We include these functions to provide a uniform library interface with cosette since openai models such as o1 do not have many of these capabilities.

assert can_stream('claude-3-5-sonnet-20241022') and can_set_system_prompt('claude-3-5-sonnet-20241022') and can_set_temperature('claude-3-5-sonnet-20241022')

These are the current versions and prices of Anthropic’s models at the time of writing.

model = models[1]; model
'claude-3-7-sonnet-20250219'

For examples, we’ll use Sonnet 3.5, since it’s awesome.

Antropic SDK

cli = Anthropic()

This is what Anthropic’s SDK provides for interacting with Python. To use it, pass it a list of messages, with content and a role. The roles should alternate between user and assistant.

Tip

After the code below you’ll see an indented section with an orange vertical line on the left. This is used to show the result of running the code above. Because the code is running in a Jupyter Notebook, we don’t have to use print to display results, we can just type the expression directly, as we do with r here.

m = {'role': 'user', 'content': "I'm Jeremy"}
r = cli.messages.create(messages=[m], model=model, max_tokens=100)
r

Hello Jeremy! It’s nice to meet you. How are you doing today? Is there anything I can help you with or something you’d like to talk about?

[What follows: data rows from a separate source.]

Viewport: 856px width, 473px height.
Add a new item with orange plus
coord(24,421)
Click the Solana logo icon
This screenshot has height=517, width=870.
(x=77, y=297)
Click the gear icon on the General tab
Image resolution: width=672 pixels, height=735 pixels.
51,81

  • id: msg_01YTFnV5W6dv72G56yVgETgc
  • content: [{'citations': None, 'text': "Hello Jeremy! It's nice to meet you. How are you doing today? Is there anything I can help you with or something you'd like to talk about?", 'type': 'text'}]
  • model: claude-3-7-sonnet-20250219
  • role: assistant
  • stop_reason: end_turn
  • stop_sequence: None
  • type: message
  • usage: {'cache_creation_input_tokens': 0, 'cache_read_input_tokens': 0, 'input_tokens': 10, 'output_tokens': 36, 'server_tool_use': None}

Formatting output

That output is pretty long and hard to read, so let’s clean it up. We’ll start by pulling out the Content part of the message. To do that, we’re going to write our first function which will be included to the claudette/core.py module.

Tip

This is the first exported public function or class we’re creating (the previous export was of a variable). In the rendered version of the notebook for these you’ll see 4 things, in this order (unless the symbol starts with a single _, which indicates it’s private):

  • The signature (with the symbol name as a heading, with a horizontal rule above)
  • A table of paramater docs (if provided)
  • The doc string (in italics).
  • The source code (in a collapsible “Exported source” block)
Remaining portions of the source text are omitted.